DIALEKSIS.COM | Banda Aceh - Yayasan Advokasi Rakyat Aceh (YARA) menggelar acara ‘Duek Pakat’ dengan sejumlah tokoh Aceh dan pemangku kepentingan di Hermes Palace Hotel, Banda Aceh, Kamis (24/2/2022).
Acara Duek Pakat tersebut dalam rangka mendiskusikan penyusunan draf usulan revisi Undang-Undang Nomor 11 Tahun 2006 tentang Pemerintahan Aceh (UUPA). Seperti diketahui, revisi UUPA kini sudah masuk dalam Program Legislasi Nasional (Prolegnas) DPR RI, namun sejauh ini belum ada draf baku terkait revisi UUPA tersebut.
Hadir dalam acara tersebut antara lain Anggota Baleg DPR RI, TA Khalid, Gubernur Aceh periode 2012-2017, Zaini Abdullah (Abu Doto), Menteri Pendayagunaan Aparatur Negara dan Reformasi Birokrasi (MenPAN RB) 2011“2014, Anggota DPR RI, Nasir Djamil, Prof Yusni Sabi, Mukhlis Mukhtar, Anggota DPRA dan DPRK, Akademisi, Aktivis, dan lain sebagainya.

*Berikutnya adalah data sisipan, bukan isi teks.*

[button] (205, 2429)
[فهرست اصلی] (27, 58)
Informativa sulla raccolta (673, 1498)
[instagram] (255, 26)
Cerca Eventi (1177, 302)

Ketua Yayasan Advokasi Rakyat Aceh (YARA), Safaruddin, selaku penggagas sekaligus moderator acara menyampaikan, kegiatan Duek Pakat dengan Tema: Urgensi Revisi UU Nomor 11 tahun 2006 tentang Pemerintahan Aceh, “Merawat Reintegrasi Aceh dalam bingkai NKRI” itu digelar sebagai pemantik bagi pemangku kepentingan di Aceh untuk sama-sama memulai menyusun draf revisi UUPA yang menguntungkan Aceh sesuai butir-butir MoU Helsinki.
“Acara Duek Pakat ini adalah pemantik awal kita bersama dengan para pemangku kepentingan di Aceh, dalam rangka menyusun suatu usulan dari hati dan pikiran guna mempersiapkan diri menjelang pembahasan revisi UU Nomor 11 Tahun 2006 tentang Pemerintahan Aceh yang sudah masuk dalam Program Legislasi Nasional di DPR RI,” ujar Safaruddin.
Menurut Safaruddin, banyak pasal-pasal dalam UUPA yang mesti dikupas kembali sesuai butir-butir MoU Helsinki. Dan hal ini harus ada kekompakan bersama semua pemangku kepentingan di Aceh sehingga draf UUPA satu pintu, dan tidak bias di kemudian hari. “Acara ini selanjutnya kita harapkan bisa digelar secara resmi oleh Pemerintah Aceh, DPRA, maupun di kampus-kampus,” harap Safaruddin.
TA Khalid, Anggota DPR RI yang juga anggota Banleg, dalam kesempatan tersebut menjelaskan, revisi UUPA diusulkan masuk dalam Prolegnas karena didasari beberapa alasan. Pertama ada pasal-pasal dalam UUPA yang tidak sesuai dengan MoU Helsinki, dan revisi UUPA adalah untuk mengakomodir semua butir-butir MoU Helsinki yang merupakan kesepakatan bersama antara RI dan GAM.
“Kedua, Otsus Aceh akan segera habis. Dan ada juga pasal-pasal di UUP yang sudah tereliminasi. Oleh karena itu, revisi UUPA menurut saya menjadi penting agar Otsus Aceh bisa diperpanjang dan pasal-pasal dalam UUPA nantinya bisa terakomodir semua butir-butir MoU Helsinki. Namun ini perlu kebersamaan dan kekompakan semua elite dan pemangku kepentingan di Aceh. Sehingga draf yang kita susun bisa sempurna untuk kepentingan Aceh kedepannya,” ujar TA Khalid.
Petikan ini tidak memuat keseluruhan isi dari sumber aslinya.